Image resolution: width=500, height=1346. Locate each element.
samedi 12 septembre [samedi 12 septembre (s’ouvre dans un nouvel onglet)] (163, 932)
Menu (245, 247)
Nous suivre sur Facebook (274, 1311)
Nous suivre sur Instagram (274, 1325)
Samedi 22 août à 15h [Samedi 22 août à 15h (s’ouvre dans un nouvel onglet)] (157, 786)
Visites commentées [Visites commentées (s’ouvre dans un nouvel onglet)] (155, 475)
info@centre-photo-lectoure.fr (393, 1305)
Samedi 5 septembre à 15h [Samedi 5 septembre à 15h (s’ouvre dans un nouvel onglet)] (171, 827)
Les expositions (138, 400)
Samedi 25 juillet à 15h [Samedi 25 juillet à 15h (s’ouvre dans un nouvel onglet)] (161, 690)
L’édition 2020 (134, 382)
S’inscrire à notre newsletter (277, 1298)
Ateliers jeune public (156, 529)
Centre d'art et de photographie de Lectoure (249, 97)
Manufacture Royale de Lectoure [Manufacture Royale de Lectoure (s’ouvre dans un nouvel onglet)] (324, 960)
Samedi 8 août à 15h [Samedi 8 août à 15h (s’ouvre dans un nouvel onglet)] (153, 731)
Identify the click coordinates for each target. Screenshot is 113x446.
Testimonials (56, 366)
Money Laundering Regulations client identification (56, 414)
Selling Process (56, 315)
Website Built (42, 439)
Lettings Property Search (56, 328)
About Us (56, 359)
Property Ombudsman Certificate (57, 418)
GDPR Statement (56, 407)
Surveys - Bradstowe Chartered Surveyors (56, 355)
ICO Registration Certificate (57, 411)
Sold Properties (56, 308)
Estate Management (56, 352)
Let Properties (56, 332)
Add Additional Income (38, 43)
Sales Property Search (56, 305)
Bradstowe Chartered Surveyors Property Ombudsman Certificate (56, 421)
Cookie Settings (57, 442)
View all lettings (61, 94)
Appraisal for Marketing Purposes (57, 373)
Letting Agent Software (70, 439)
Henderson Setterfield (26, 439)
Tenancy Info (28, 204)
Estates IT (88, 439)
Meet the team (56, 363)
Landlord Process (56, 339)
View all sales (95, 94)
.....
Required work: Can you rewrite every entry above with "Chartered Surveyors" swapped for "Building Surveyors", changing nothing else?

Completed exercise:
Image resolution: width=500, height=1346. Locate each element.
samedi 12 septembre [samedi 12 septembre (s’ouvre dans un nouvel onglet)] (163, 932)
Menu (245, 247)
Nous suivre sur Facebook (274, 1311)
Nous suivre sur Instagram (274, 1325)
Samedi 22 août à 15h [Samedi 22 août à 15h (s’ouvre dans un nouvel onglet)] (157, 786)
Visites commentées [Visites commentées (s’ouvre dans un nouvel onglet)] (155, 475)
info@centre-photo-lectoure.fr (393, 1305)
Samedi 5 septembre à 15h [Samedi 5 septembre à 15h (s’ouvre dans un nouvel onglet)] (171, 827)
Les expositions (138, 400)
Samedi 25 juillet à 15h [Samedi 25 juillet à 15h (s’ouvre dans un nouvel onglet)] (161, 690)
L’édition 2020 (134, 382)
S’inscrire à notre newsletter (277, 1298)
Ateliers jeune public (156, 529)
Centre d'art et de photographie de Lectoure (249, 97)
Manufacture Royale de Lectoure [Manufacture Royale de Lectoure (s’ouvre dans un nouvel onglet)] (324, 960)
Samedi 8 août à 15h [Samedi 8 août à 15h (s’ouvre dans un nouvel onglet)] (153, 731)
Identify the click coordinates for each target. Screenshot is 113x446.
Testimonials (56, 366)
Money Laundering Regulations client identification (56, 414)
Selling Process (56, 315)
Website Built (42, 439)
Lettings Property Search (56, 328)
About Us (56, 359)
Property Ombudsman Certificate (57, 418)
GDPR Statement (56, 407)
Surveys - Bradstowe Building Surveyors (56, 355)
ICO Registration Certificate (57, 411)
Sold Properties (56, 308)
Estate Management (56, 352)
Let Properties (56, 332)
Add Additional Income (38, 43)
Sales Property Search (56, 305)
Bradstowe Building Surveyors Property Ombudsman Certificate (56, 421)
Cookie Settings (57, 442)
View all lettings (61, 94)
Appraisal for Marketing Purposes (57, 373)
Letting Agent Software (70, 439)
Henderson Setterfield (26, 439)
Tenancy Info (28, 204)
Estates IT (88, 439)
Meet the team (56, 363)
Landlord Process (56, 339)
View all sales (95, 94)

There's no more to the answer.